Why a two-level pipeline?

The phrase classifier is optimised for short, focused input. The pipeline feeds it exactly what it needs — a single sentence from the appropriate section — without the classifier needing to know how sections, NER, or sentence splitting work.


Results

Phrase-level accuracy

Evaluated on 159 labelled clinical phrases covering all four status labels and TAM-sensitive, attribution-sensitive, and temporally-marked constructions.

System Accuracy ECE
Rule-based 89.8% 0.109
Bayesian fusion 87.4% 0.125

Per-label ECE — Bayesian wins on 3 of 4 categories:

Label Rule ECE Bayes ECE
ongoing 0.259 0.215
resolved 0.116 0.104
negated 0.142 0.131
ambiguous 0.140 0.190

Reproduce: python experiments/bayesian_fusion_eval.py

TAM contribution

Comparison on 151-phrase set (includes 64 TAM-sensitive phrases), with vs without TAM:

Metric Without TAM With TAM Δ
Accuracy 76.2% 90.1% +13.9%
ECE 0.065 0.157 +0.091
Mean entropy 1.012 bits 0.915 bits −9.6%
Predictions changed 21 improved, 0 hurt

Per-label accuracy on TAM-sensitive constructions (64 phrases):

Label Without TAM With TAM Δ
ambiguous 48% 88% +40%
resolved 84% 93% +9%
ongoing 90% 90% 0%
negated 86% 86% 0%

TAM fires on 40/151 (26%) phrases. ECE increases because the system becomes more confident on the new phrases — while those confidences are directionally correct, the isotonic calibrator was fitted on the original 127-phrase distribution and does not re-calibrate for the expanded set.

Reproduce: python experiments/tam_eval.py

Attribution contribution

Comparison on 159-phrase set (includes 8 record-attribution phrases), with vs without attribution:

Metric Without attribution With attribution Δ
Accuracy 86.2% 90.6% +4.4%
Predictions changed 7 improved, 0 hurt

Attribution fires on only 8/159 (5%) phrases — all record source — but converts every one from incorrect (ongoing) to correct (resolved). Zero predictions hurt.

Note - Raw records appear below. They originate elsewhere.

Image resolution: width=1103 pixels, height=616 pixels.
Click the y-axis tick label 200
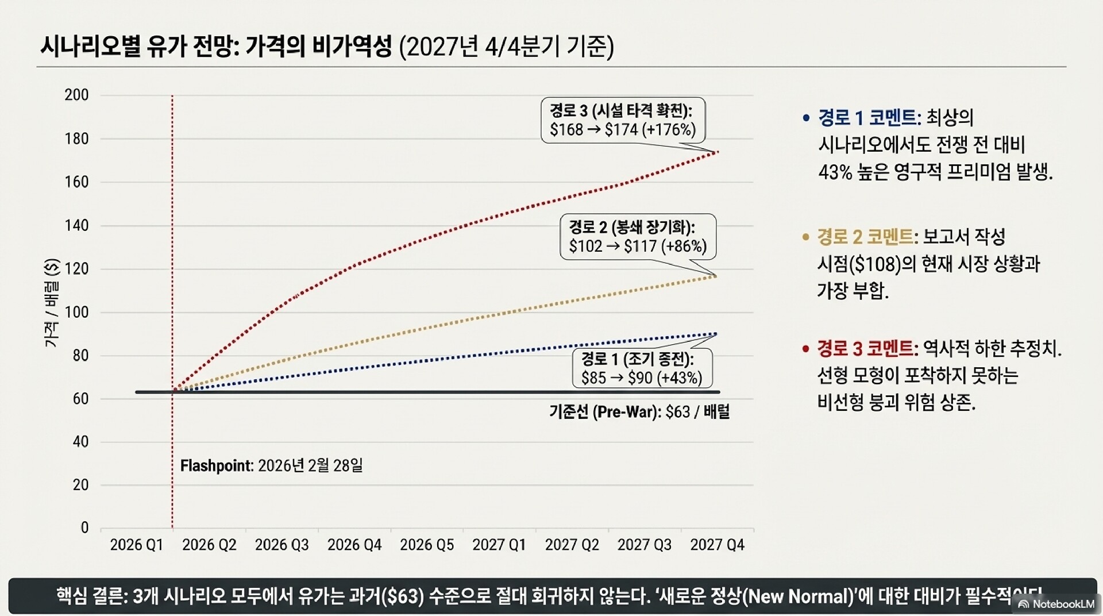pyautogui.click(x=76, y=95)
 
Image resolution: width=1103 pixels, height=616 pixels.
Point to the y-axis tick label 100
pyautogui.click(x=76, y=312)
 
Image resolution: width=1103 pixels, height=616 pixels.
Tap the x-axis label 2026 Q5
pyautogui.click(x=426, y=545)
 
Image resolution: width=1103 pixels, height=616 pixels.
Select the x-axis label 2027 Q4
pyautogui.click(x=717, y=545)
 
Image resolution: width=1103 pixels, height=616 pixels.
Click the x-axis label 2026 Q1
pyautogui.click(x=136, y=545)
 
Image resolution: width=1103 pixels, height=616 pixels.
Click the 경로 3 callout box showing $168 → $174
pyautogui.click(x=623, y=121)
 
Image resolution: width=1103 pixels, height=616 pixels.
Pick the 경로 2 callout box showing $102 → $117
pyautogui.click(x=638, y=237)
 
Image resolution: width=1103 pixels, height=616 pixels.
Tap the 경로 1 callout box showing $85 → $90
pyautogui.click(x=642, y=368)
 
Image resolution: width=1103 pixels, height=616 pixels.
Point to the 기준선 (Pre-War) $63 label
pyautogui.click(x=639, y=412)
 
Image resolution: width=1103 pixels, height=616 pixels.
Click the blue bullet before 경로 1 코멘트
pyautogui.click(x=806, y=118)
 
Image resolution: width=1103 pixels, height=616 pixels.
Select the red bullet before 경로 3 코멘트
pyautogui.click(x=805, y=349)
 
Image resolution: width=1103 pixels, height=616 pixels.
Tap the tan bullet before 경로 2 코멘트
pyautogui.click(x=805, y=237)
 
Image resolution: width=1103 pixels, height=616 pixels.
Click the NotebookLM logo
pyautogui.click(x=1056, y=604)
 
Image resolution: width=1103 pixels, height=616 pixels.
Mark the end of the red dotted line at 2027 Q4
pyautogui.click(x=717, y=152)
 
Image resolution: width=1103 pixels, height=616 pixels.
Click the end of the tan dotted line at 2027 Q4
pyautogui.click(x=716, y=276)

Targeted evaluation on 25 attribution-specific cases (all five source types):

Source n Without attribution With attribution Δ
record 12 25% 100% +75%
patient_hedge 4 50% 100% +50%
clinician_hedge 4 0% 75% +75%
patient_report 5 100% 100% 0%
Overall 25 40% 96% +56%

patient_report baseline is already 100% because the ongoing cue independently scores the phrase correctly — the attribution signal is additive but not load-bearing. clinician_hedge (75%) misses one case where the hedged phrase has a strong keyword cue that dominates the attribution LLR.

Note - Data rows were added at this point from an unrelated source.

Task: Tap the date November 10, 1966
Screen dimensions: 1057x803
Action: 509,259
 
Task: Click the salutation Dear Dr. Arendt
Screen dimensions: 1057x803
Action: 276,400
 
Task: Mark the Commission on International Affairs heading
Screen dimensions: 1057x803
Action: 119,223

Reproduce: python experiments/attribution_eval.py

Trajectory contribution

Evaluated on 40 multi-sentence passages, each with 2 explicit mentions of the same condition:

Transition type n Baseline Trajectory Δ
resolution 10 10% 100% +90%
relapse 10 10% 40% +30%
contradiction 5 0% 40% +40%
clarification 5 0% 40% +40%
stable 10 100% 100% 0%
Overall 40 30% 70% +40%

16 improved, 0 hurt. Trajectory never degrades a correct single-sentence prediction.

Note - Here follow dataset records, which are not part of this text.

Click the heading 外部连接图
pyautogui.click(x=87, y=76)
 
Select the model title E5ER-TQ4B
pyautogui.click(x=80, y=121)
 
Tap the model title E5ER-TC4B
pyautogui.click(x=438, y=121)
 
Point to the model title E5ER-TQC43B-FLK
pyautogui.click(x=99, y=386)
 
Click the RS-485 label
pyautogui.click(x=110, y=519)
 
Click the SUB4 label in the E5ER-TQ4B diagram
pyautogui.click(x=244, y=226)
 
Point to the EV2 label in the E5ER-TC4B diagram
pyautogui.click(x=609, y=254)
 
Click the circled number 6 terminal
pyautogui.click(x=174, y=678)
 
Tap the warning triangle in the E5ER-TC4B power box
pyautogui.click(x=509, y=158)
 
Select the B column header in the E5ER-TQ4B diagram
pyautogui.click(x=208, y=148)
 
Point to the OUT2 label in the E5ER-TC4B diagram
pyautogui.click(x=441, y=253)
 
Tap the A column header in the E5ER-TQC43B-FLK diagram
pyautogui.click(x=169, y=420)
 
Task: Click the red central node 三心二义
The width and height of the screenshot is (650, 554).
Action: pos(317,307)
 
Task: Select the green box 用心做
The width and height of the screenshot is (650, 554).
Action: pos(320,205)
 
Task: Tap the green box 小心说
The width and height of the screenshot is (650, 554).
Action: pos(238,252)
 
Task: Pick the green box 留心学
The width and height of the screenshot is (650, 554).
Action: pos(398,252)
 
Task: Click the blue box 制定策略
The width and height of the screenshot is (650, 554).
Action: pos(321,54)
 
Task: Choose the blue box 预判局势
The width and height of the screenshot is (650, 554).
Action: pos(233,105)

Reproduce: python experiments/trajectory_eval.py

Calibration transfer

Training set: 2,850 synthetic phrases. Test set: 159 real clinical phrases.

Method ECE Brier ECE vs raw
Uncalibrated 0.109 0.091
Platt scaling 0.065 0.071 −40%
Isotonic regression 0.003 0.061 −97%
Temperature scaling 0.130 0.095 +20%

Per-category ECE:

Category n Uncalibrated Platt Isotonic Temperature
ongoing 42 0.259 0.093 0.153 0.236
resolved 38 0.116 0.083 0.032 0.102
negated 22 0.142 0.115 0.095 0.157
ambiguous 25 0.140 0.176 0.116 0.164

Temperature scaling fails because miscalibration is non-uniform — a single global scalar cannot correct category-specific over/under-confidence. For ongoing, Platt (ECE 0.093) outperforms isotonic (0.153) due to wider score spread; isotonic dominates for resolved and negated.

Reproduce: python experiments/calibration_transfer.py

Hybrid triage

Evaluated on 127-phrase set, default threshold 1.2 bits:

Metric Value
Phrases flagged 48 / 127 (38%)
Recall of errors 100% — every wrong prediction flagged
Precision 27% — 1 in 3.7 flagged phrases is an actual error
Auto-approved accuracy 100% — 62% of predictions, no errors
Review efficiency 2.6× fewer phrases read per error

Wrong predictions have 2.5× higher entropy than correct ones, making entropy a reliable signal for routing uncertain predictions to human review. At best-F1 threshold (1.8 bits): 21% flagged, 77% recall, 37% precision. The threshold is tunable — evaluate_triage(csv_path, thresholds=[...]) sweeps thresholds and returns precision/recall/F1 at each.

Reproduce: python experiments/hybrid_eval.py

Note-level evaluation

Evaluated on 7 annotated clinical notes (4 general + 3 trajectory-specific: resolution, relapse, clarification), with vs without trajectory:

Metric Without trajectory With trajectory Δ
Precision 0.625 0.684 +9.4%
Recall 0.781 0.848 +8.6%
F1 0.694 0.757 +9.1%

14/14 trajectory-dependent conditions correctly classified across the 3 new notes. The 7 FN errors in both configurations are pre-existing NER misses unrelated to status classification.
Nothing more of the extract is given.